Upon release, Japanese magazine Famitsu gave both the PlayStation and Saturn versions a 27 out of 40 score.

Brett Elston of GamesRadar included the game in his retrospective on the series for the sake of completeness. "It's a bizarre animated/FMV/first-person game that doesn't really fit anywhere in the main series," Elston stated. "But is so damn weird it has to be pointed out." GameSpot writers Christian Nutt and Justin Speer summarized the game as "an intensely boring and unplayable excursion into timed button pressing". 1UP.com editor Jeremy Parish thought the game may be acceptable for those who understand Japanese. Inafune has apologized to fans for the alleged low quality of the game.

Review scores
| Publication | Score |
|---|---|
| Famitsu | 27/40 (PS) 27/40 (SS) |
| Dengeki PlayStation | 85/100, 85/100 |

==Other media==
The game was adapted into the Archie Comics Mega Man comic arc Blackout: The Curse of Ra Moon, and set between Mega Man 2 and Mega Man 3. As a result, the Mega Man 2 Robot Masters are here recreated by Ra Moon, while the Mega Man 3 set is created by Ra Moon from blueprints on a computer owned by Dr. Wily. Proto Man—-going by his Mega Man 3 alias of Break Man—-also joins Wily's forces while he is based in the Lanfront Ruins, and is accidentally responsible for damaging Roll prior to the planet-wide blackout. One of Mega Man 3 bosses, Shadow Man, who in his game of origin was originally an unidentified alien robot, is in the comics revealed to be a creation of Ra Moon who served as its escort when it traveled to Earth. Only a few of the original Mega Man game Robot Masters appeared in the adapt as allies of Mega Man, who is also joined by Break Man and the Mega Man 2 bosses to battle Ra Moon and the mind-controlled Mega Man 3 bosses.

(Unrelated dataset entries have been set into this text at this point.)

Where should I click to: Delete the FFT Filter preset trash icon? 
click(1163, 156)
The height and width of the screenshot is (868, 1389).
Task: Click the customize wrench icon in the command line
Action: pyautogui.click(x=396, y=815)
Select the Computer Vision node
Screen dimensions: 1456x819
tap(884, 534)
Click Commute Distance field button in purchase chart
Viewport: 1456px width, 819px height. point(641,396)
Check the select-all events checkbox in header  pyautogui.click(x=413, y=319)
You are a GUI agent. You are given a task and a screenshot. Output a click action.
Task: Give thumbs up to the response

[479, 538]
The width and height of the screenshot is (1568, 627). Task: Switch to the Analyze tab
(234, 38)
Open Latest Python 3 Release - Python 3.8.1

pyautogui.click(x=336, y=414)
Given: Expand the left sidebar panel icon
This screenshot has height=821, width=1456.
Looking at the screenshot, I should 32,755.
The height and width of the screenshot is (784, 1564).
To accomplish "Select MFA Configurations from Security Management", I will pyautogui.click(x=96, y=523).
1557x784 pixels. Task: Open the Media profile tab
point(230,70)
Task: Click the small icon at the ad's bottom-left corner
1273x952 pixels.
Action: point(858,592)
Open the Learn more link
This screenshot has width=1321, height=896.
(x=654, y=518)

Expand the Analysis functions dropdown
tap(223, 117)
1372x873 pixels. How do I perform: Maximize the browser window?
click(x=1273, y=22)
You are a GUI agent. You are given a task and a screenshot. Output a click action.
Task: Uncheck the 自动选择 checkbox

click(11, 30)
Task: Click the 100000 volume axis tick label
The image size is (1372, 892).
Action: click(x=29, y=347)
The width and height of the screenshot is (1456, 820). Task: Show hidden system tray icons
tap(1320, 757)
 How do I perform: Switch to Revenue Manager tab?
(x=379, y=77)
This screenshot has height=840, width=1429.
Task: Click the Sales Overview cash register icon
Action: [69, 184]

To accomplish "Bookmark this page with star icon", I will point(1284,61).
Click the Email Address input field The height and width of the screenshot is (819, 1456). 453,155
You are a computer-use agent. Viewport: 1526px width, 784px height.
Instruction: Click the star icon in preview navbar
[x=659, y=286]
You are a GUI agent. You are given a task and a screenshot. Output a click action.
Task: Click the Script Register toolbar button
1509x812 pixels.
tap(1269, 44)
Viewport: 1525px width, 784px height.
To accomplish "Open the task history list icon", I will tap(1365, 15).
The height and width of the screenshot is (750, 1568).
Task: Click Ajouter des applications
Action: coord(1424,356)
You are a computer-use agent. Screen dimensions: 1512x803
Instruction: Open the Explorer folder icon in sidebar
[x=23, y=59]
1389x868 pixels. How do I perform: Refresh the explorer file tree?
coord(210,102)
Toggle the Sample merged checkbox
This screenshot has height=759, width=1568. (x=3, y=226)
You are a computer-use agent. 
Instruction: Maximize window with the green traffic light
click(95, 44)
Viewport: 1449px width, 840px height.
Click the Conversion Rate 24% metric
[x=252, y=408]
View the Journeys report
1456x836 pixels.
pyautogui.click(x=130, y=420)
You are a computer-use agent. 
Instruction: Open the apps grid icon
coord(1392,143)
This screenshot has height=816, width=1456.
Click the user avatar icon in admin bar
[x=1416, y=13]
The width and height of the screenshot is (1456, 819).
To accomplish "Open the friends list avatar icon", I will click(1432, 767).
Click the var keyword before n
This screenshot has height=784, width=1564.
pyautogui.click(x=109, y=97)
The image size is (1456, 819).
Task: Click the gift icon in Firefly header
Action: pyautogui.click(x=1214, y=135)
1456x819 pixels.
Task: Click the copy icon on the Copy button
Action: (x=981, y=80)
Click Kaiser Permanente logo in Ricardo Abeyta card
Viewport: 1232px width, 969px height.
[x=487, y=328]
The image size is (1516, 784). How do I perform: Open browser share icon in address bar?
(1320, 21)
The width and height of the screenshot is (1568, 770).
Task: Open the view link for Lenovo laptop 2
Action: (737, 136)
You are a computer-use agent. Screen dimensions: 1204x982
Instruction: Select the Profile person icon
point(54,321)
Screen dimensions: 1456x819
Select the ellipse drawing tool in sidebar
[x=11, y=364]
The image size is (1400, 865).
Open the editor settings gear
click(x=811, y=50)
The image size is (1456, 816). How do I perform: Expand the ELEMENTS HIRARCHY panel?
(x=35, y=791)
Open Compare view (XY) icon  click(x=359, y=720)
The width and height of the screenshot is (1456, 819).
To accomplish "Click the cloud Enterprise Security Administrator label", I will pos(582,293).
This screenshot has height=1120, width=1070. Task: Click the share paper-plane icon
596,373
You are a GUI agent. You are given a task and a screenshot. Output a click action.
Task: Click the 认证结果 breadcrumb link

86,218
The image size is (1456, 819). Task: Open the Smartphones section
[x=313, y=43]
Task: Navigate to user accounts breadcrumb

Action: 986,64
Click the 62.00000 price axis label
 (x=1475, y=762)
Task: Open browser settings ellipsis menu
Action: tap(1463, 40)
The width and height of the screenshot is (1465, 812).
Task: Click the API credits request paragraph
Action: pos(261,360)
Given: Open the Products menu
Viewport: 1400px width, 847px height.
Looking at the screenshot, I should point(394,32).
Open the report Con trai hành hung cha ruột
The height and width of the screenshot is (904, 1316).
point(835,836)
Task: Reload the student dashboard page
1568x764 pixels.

Ra Moon is also revealed to be the creator of the Stardroids from Mega Man V, and sends a signal reporting its demise to them after it is defeated by Mega Man.

Worlds Collide (which crossed over into Sonic the Hedgehog) occurred in between the comic's adaptation of SAR, and included a moment of Ra Moon being interested in the blue Chaos Emerald, only for Wily to demand he makes a Met rice cooker. Additionally, Wily and Doctor Eggman used many of their resources including Ra Moon to create both the Skull Egg Zone and the Wily Egg air fortress.